DATA TO EXAMINE ->
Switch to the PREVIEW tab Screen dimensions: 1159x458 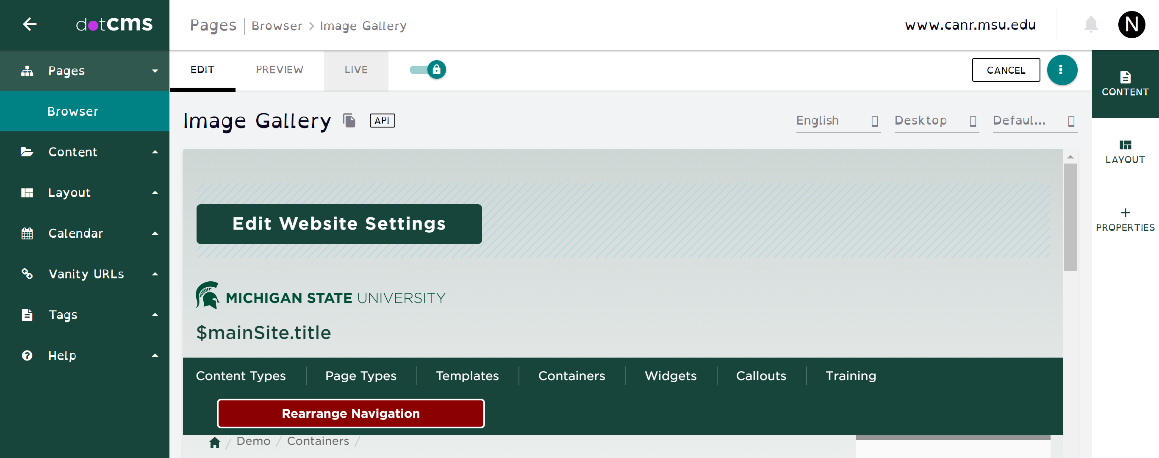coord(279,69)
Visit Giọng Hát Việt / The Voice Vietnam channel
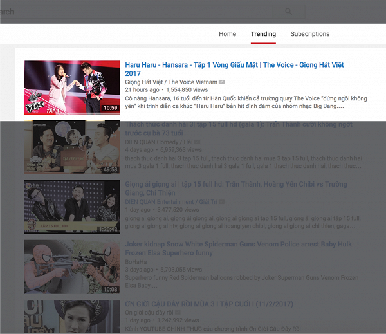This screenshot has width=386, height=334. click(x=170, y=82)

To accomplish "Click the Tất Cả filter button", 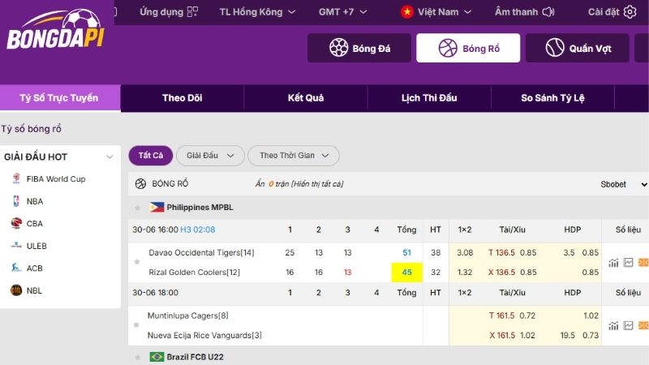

--

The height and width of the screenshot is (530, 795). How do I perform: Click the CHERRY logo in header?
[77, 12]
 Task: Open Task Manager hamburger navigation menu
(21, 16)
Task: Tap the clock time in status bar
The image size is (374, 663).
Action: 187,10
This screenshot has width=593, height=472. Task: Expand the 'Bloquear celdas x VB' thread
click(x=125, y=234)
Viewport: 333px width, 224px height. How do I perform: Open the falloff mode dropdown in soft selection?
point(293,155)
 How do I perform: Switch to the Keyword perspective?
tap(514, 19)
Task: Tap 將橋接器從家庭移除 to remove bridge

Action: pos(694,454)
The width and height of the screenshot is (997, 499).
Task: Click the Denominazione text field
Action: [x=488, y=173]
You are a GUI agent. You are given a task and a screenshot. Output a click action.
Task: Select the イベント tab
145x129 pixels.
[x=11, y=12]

WHAT IS EXPECTED ->
The range runs from the line above containing "Viewport: 333px width, 224px" to the line containing "You are a GUI", inclusive. Restate those lines word for word and no others.

EXERCISE SOLUTION ->
Viewport: 333px width, 224px height. How do I perform: Open the falloff mode dropdown in soft selection?
point(293,155)
 How do I perform: Switch to the Keyword perspective?
tap(514, 19)
Task: Tap 將橋接器從家庭移除 to remove bridge

Action: pos(694,454)
The width and height of the screenshot is (997, 499).
Task: Click the Denominazione text field
Action: [x=488, y=173]
You are a GUI agent. You are given a task and a screenshot. Output a click action.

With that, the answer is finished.